Starting at the line with "Task: Open the hacs entity row" and going on through the line with "Task: Adjust the page zoom slider", reproduce each line in the records below exactly and nothing more.

**********

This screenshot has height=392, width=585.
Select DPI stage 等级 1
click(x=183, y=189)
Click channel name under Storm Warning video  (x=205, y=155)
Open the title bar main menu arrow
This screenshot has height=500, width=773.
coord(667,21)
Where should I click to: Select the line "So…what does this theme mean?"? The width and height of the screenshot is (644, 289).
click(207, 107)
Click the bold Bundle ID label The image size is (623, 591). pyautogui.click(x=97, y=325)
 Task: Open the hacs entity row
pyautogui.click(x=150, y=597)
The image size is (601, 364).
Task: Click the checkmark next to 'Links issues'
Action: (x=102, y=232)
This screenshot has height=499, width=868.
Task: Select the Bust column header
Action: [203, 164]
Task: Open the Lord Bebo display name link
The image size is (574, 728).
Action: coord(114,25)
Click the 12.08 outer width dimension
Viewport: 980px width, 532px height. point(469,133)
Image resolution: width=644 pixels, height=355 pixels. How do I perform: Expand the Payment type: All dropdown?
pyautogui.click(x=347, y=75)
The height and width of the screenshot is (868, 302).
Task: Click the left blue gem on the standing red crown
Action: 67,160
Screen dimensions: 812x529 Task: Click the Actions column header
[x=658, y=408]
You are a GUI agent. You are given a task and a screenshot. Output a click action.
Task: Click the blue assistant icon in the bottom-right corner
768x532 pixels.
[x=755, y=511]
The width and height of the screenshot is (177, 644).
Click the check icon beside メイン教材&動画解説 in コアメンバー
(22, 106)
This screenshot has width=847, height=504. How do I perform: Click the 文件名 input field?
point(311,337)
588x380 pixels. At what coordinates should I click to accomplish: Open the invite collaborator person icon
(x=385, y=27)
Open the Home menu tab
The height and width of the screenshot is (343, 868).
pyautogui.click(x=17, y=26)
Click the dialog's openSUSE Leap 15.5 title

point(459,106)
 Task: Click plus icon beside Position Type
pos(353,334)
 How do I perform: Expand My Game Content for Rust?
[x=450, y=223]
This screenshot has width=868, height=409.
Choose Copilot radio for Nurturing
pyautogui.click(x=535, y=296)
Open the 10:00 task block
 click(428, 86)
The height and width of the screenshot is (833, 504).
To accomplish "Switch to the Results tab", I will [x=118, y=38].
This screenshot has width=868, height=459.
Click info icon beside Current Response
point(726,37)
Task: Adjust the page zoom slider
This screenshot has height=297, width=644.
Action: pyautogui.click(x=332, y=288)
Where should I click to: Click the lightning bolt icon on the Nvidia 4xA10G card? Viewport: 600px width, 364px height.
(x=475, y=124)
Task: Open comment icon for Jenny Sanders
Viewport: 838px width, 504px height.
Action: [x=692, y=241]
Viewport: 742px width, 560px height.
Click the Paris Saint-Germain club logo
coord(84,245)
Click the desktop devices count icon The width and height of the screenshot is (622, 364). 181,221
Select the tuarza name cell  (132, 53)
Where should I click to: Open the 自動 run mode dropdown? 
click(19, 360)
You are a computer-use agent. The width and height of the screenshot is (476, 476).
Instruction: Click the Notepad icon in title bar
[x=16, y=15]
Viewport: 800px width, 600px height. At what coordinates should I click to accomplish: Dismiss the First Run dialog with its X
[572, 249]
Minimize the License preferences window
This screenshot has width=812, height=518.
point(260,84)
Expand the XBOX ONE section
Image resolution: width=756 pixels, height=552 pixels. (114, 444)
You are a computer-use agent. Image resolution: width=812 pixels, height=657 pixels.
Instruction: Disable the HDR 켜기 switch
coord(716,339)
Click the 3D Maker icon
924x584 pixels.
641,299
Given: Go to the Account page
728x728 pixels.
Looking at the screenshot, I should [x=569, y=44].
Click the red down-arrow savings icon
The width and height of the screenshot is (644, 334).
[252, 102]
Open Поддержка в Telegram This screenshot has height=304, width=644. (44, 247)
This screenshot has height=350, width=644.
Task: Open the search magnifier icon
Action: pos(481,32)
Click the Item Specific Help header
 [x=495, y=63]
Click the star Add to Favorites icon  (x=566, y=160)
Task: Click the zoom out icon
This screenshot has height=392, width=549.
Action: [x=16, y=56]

**********

> **EXPECTED ANSWER**:
 Task: Open the hacs entity row
pyautogui.click(x=150, y=597)
The image size is (601, 364).
Task: Click the checkmark next to 'Links issues'
Action: (x=102, y=232)
This screenshot has height=499, width=868.
Task: Select the Bust column header
Action: [203, 164]
Task: Open the Lord Bebo display name link
The image size is (574, 728).
Action: coord(114,25)
Click the 12.08 outer width dimension
Viewport: 980px width, 532px height. point(469,133)
Image resolution: width=644 pixels, height=355 pixels. How do I perform: Expand the Payment type: All dropdown?
pyautogui.click(x=347, y=75)
The height and width of the screenshot is (868, 302).
Task: Click the left blue gem on the standing red crown
Action: 67,160
Screen dimensions: 812x529 Task: Click the Actions column header
[x=658, y=408]
You are a GUI agent. You are given a task and a screenshot. Output a click action.
Task: Click the blue assistant icon in the bottom-right corner
768x532 pixels.
[x=755, y=511]
The width and height of the screenshot is (177, 644).
Click the check icon beside メイン教材&動画解説 in コアメンバー
(22, 106)
This screenshot has width=847, height=504. How do I perform: Click the 文件名 input field?
point(311,337)
588x380 pixels. At what coordinates should I click to accomplish: Open the invite collaborator person icon
(x=385, y=27)
Open the Home menu tab
The height and width of the screenshot is (343, 868).
pyautogui.click(x=17, y=26)
Click the dialog's openSUSE Leap 15.5 title

point(459,106)
 Task: Click plus icon beside Position Type
pos(353,334)
 How do I perform: Expand My Game Content for Rust?
[x=450, y=223]
This screenshot has width=868, height=409.
Choose Copilot radio for Nurturing
pyautogui.click(x=535, y=296)
Open the 10:00 task block
 click(428, 86)
The height and width of the screenshot is (833, 504).
To accomplish "Switch to the Results tab", I will [x=118, y=38].
This screenshot has width=868, height=459.
Click info icon beside Current Response
point(726,37)
Task: Adjust the page zoom slider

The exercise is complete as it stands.